Day 21 – working with my new Vita-Mix

Posted April 19th, 2011 in Meat in, Recipes by Rebecca Lane

The morning didn’t go as I had hoped. My teenage daughter often goes off to school without breakfast. As we all know, breakfast is the most important meal of the day. In order to be able to learn and process information, she needs to have vital nutrients and protein in her body. But she’s also a teenager – do I need to say more?

With my shiny new Vita-Mix I made her a smoothie, trying to find a middle point between her need for sweets and my need for her to get some nourishment before school. She had purchased a package of Proteins + Smoothie mix (orange cream flavour), so I thought I could use a scoop of that with ¾ cup of almond milk, ¼ cup of kefir (to get some healthy bacteria into her body) and her daily vitamins (which she rarely takes). Major fight! But she did drink half of it. Small steps.

I’m going to experiment with 1 cup frozen fruit mix, an orange, a banana, 2 carrots and a large handful of spinach. With some water to (1 cup) – and I’ll try adding some of my homemade kefir (1/2 cup) in too. I’ll let you know how it tastes! Delicious – much better than Emily’s smoothie. Tomorrow I’ll add some good flax seed oil (omega-3 essential fatty acid EFA). I would add it today, but I don’t have any right now. My friend and colleague, Sherri Doak, suggests that I add some New Zealand Whey Protein powder, so I’ll pick up some of that too.

Okay, for supper I’m trying something really different. And since it’s a lasagne, I’m going to make it in two pans so that I can freeze one of them for a day when life is crazy.

Lasagna with Roasted Asparagus, Turkey and Cheese Sauce – this recipe from the Holistic Cooking Academy

Accompany any pasta dish with a side salad of mixed baby greens. I’ll be using left-over kale salad from last night.

I’ve chosen to use fresh noodles tonight, you can use them without soaking, but I find that they are a little dry so I usually soak them in boiling water for 2-3 minutes. This dish has lots of steps so maybe it would be best to save for the weekend or an evening when there isn’t a lot going on.
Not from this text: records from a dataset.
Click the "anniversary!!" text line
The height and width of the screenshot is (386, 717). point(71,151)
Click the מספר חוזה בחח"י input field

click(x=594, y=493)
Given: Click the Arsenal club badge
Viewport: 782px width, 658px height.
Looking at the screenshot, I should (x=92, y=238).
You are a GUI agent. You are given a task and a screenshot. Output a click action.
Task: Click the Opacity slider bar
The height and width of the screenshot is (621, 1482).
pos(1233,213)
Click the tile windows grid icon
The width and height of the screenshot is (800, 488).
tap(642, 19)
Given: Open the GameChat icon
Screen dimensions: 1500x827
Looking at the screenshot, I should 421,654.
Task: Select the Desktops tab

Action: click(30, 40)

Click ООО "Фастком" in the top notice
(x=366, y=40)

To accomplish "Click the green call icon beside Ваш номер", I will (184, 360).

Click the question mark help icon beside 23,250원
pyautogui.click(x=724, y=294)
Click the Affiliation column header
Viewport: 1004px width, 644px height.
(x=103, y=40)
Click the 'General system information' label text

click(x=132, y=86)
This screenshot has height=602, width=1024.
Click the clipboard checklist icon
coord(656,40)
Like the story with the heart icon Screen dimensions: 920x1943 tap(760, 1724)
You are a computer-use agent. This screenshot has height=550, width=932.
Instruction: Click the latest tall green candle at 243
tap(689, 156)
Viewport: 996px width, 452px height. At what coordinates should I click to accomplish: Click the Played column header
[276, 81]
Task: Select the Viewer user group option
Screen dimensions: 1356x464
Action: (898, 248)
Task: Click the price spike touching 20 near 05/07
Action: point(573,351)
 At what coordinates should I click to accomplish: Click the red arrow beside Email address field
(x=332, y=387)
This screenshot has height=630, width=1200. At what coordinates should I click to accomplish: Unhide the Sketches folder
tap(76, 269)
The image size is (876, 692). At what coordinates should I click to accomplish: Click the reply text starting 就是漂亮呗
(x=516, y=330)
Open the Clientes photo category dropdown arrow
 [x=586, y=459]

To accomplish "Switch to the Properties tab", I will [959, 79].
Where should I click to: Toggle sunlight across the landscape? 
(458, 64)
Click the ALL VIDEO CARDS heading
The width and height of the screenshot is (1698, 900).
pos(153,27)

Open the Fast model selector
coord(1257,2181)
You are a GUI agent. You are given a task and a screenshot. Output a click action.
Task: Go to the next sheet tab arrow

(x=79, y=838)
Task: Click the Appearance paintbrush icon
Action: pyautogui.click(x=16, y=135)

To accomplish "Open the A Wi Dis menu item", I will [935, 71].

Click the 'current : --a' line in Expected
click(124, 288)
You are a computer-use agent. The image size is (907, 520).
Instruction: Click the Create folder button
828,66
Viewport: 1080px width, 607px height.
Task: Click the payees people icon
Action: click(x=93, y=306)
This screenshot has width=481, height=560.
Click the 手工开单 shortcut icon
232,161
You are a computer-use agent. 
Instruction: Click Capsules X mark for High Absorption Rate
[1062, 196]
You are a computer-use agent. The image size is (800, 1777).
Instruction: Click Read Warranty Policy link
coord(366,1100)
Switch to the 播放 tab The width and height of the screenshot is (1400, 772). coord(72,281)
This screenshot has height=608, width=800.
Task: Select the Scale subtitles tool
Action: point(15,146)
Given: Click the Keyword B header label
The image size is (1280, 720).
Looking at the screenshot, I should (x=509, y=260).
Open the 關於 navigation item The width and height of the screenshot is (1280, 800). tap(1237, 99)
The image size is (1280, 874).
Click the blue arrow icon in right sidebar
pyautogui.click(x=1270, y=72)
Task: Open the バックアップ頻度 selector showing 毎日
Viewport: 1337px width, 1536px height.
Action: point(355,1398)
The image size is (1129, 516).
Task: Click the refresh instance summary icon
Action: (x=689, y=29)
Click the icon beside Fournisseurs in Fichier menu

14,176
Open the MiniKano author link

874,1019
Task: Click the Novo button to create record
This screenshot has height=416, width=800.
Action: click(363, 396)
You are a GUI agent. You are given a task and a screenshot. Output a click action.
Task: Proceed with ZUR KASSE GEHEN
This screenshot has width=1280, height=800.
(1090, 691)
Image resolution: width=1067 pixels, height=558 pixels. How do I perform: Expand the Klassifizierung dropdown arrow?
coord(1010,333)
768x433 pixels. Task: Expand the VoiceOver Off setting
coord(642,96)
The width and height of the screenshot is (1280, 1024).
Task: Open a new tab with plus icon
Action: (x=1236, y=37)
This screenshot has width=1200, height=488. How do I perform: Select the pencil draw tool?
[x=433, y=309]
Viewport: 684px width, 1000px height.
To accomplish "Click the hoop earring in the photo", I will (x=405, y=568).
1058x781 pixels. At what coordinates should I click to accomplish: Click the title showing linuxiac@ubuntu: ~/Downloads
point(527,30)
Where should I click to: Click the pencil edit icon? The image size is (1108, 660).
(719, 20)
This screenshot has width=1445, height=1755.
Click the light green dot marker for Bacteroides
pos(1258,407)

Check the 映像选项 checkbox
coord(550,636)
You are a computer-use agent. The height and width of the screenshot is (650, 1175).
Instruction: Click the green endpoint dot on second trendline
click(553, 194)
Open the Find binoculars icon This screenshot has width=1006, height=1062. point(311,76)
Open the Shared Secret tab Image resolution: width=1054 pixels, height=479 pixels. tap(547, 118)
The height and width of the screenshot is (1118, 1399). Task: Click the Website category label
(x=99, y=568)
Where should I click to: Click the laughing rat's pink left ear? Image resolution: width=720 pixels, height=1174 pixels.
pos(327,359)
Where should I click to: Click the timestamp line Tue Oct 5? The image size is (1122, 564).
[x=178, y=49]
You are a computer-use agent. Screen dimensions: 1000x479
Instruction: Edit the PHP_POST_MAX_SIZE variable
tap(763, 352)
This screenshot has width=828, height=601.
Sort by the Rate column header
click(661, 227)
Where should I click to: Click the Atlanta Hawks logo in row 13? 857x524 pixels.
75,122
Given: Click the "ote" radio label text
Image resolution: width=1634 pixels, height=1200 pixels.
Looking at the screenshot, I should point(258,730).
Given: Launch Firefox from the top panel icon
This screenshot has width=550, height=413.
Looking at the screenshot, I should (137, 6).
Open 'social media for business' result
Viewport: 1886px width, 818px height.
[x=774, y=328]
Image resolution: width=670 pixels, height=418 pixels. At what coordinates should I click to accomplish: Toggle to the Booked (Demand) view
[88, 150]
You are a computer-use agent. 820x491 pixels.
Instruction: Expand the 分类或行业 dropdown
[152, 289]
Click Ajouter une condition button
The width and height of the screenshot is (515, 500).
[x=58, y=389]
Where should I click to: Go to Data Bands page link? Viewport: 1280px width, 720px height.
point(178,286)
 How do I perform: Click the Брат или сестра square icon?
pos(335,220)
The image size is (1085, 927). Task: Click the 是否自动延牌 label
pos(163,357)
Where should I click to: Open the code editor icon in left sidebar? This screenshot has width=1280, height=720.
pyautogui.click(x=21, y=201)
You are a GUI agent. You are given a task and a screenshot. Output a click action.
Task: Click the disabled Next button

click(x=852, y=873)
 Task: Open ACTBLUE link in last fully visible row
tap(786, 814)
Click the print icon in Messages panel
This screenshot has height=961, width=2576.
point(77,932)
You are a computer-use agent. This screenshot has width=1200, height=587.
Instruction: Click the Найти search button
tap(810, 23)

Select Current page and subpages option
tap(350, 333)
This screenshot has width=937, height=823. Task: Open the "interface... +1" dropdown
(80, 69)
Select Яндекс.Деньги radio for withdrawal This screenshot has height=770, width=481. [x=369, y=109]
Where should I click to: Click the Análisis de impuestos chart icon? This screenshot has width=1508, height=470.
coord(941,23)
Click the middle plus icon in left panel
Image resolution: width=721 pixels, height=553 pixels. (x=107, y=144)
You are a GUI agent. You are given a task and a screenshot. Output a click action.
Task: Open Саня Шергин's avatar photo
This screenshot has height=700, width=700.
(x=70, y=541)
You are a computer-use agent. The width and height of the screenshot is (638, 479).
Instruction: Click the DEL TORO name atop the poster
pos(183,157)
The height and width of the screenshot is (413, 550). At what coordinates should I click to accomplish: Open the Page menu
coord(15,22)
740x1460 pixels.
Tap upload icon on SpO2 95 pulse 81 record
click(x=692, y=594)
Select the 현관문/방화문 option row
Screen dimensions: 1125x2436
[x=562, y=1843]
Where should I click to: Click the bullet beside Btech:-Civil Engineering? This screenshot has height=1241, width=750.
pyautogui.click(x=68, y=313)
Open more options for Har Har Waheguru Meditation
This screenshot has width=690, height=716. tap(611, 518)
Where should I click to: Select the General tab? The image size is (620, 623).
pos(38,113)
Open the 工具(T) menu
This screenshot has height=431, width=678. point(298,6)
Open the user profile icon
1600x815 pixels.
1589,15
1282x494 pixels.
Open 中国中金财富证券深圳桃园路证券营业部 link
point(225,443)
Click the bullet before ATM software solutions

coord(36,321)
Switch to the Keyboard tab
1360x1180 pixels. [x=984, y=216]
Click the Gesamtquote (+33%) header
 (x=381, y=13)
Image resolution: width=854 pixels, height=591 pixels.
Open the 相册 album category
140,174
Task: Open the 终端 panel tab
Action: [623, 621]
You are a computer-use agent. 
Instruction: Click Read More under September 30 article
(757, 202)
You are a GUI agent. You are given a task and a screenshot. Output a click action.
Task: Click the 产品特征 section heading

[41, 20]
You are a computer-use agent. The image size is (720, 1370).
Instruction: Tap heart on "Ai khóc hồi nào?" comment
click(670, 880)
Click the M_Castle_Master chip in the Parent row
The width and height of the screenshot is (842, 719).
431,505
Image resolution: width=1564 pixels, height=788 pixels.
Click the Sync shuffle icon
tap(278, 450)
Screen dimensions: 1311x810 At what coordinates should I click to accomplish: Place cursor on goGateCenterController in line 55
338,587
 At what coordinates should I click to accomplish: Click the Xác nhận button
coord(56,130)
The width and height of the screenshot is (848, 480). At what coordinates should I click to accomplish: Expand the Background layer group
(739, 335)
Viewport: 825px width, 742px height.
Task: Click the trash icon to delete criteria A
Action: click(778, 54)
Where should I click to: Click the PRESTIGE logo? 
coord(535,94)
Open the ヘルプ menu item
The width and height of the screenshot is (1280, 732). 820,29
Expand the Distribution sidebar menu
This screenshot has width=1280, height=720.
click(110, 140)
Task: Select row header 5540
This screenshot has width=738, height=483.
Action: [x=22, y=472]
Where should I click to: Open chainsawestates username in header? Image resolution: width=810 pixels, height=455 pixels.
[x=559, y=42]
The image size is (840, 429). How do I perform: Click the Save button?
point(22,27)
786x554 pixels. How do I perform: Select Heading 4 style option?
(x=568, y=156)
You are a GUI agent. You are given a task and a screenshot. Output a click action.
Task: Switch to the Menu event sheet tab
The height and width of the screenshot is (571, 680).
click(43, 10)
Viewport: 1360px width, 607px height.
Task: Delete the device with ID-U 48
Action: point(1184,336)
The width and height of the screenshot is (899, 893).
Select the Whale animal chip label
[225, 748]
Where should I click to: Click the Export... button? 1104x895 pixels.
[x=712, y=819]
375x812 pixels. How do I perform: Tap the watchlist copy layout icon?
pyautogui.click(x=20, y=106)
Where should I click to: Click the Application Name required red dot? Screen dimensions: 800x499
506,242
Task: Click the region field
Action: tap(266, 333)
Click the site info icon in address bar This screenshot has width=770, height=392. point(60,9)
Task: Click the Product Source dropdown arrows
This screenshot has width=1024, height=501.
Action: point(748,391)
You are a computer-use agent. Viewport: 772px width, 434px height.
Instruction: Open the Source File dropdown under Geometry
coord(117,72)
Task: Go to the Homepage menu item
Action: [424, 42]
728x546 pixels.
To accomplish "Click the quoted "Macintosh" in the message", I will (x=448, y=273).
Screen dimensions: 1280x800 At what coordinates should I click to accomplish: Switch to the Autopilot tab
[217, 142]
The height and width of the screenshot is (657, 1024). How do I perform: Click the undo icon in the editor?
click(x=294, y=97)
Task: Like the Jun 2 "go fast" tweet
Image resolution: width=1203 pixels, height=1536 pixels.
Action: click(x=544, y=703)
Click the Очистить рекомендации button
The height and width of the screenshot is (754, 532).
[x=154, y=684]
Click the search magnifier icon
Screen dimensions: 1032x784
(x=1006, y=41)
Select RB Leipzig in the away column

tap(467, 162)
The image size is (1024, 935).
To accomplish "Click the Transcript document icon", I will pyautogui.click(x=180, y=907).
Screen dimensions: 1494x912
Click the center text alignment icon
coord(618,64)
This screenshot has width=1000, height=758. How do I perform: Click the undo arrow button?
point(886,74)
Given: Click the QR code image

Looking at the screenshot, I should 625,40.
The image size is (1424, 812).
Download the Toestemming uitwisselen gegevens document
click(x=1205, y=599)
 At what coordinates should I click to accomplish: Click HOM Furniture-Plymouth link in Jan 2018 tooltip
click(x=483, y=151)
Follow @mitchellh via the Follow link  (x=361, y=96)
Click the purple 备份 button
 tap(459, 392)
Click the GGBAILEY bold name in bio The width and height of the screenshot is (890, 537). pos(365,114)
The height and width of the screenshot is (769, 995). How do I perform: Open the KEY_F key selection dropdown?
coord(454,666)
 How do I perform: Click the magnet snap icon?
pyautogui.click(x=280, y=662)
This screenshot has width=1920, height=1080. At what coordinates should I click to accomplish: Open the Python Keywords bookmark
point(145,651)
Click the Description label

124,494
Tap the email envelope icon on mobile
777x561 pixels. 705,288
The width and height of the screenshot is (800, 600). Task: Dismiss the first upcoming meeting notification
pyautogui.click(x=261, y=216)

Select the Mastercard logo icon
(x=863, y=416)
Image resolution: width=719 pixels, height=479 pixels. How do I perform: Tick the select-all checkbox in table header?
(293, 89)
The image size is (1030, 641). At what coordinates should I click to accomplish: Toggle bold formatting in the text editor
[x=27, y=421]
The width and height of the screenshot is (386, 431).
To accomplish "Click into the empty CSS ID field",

Creamy Chives Sauce (makes about 4 ½ cups)
3 Tbsp butter
3 Tbsp flour
2 cups milk (I’ll use almond milk)
½ cup coconut milk
1 cup ricotta cheese
1 Tbsp grated lemon rind
1/2 cup chives, chopped
2 tsp. kelp salt
Dash cayenne pepper

9 lasagna noodles
4 cups asparagus, trimmed and roasted
1 Tbsp olive oil
1 Tbsp freshly ground coriander
36 oz ground turkey, browned
2 cloves garlic, minced
1 cup Parmesan cheese, grated

Make the sauce. In a medium saucepan, on medium heat, combine melted butter and flour and stir together. Add milk gradually, stirring constantly and then add the coconut milk. Whisk constantly until it thickens (at the boil). Stir in ricotta cheese, lemon rind and chives. Season with salt and cayenne pepper. Set aside.

Preheat the oven to 375°F. Cut the asparagus into 2 inch pieces and toss with oil, salt and coriander. Place in a pyrex dish and roast for 6 minutes until hot and tender. Remove from heat and reduce oven heat to 350°F.

Brown the turkey and garlic with just a touch of oil. Oil a 9 x 13 x 2 inch dish and form the first layer with three lasagne noodles. Top with 1/3 of Creamy Chives Sauce and 1/3 cup Parmesan cheese and ½ of the turkey and asparagus. Layer once again, then on the top layer end with noodles and the remaining sauce and Parmesan cheese.

Bake for 30 minutes at 350°F or until bubbling.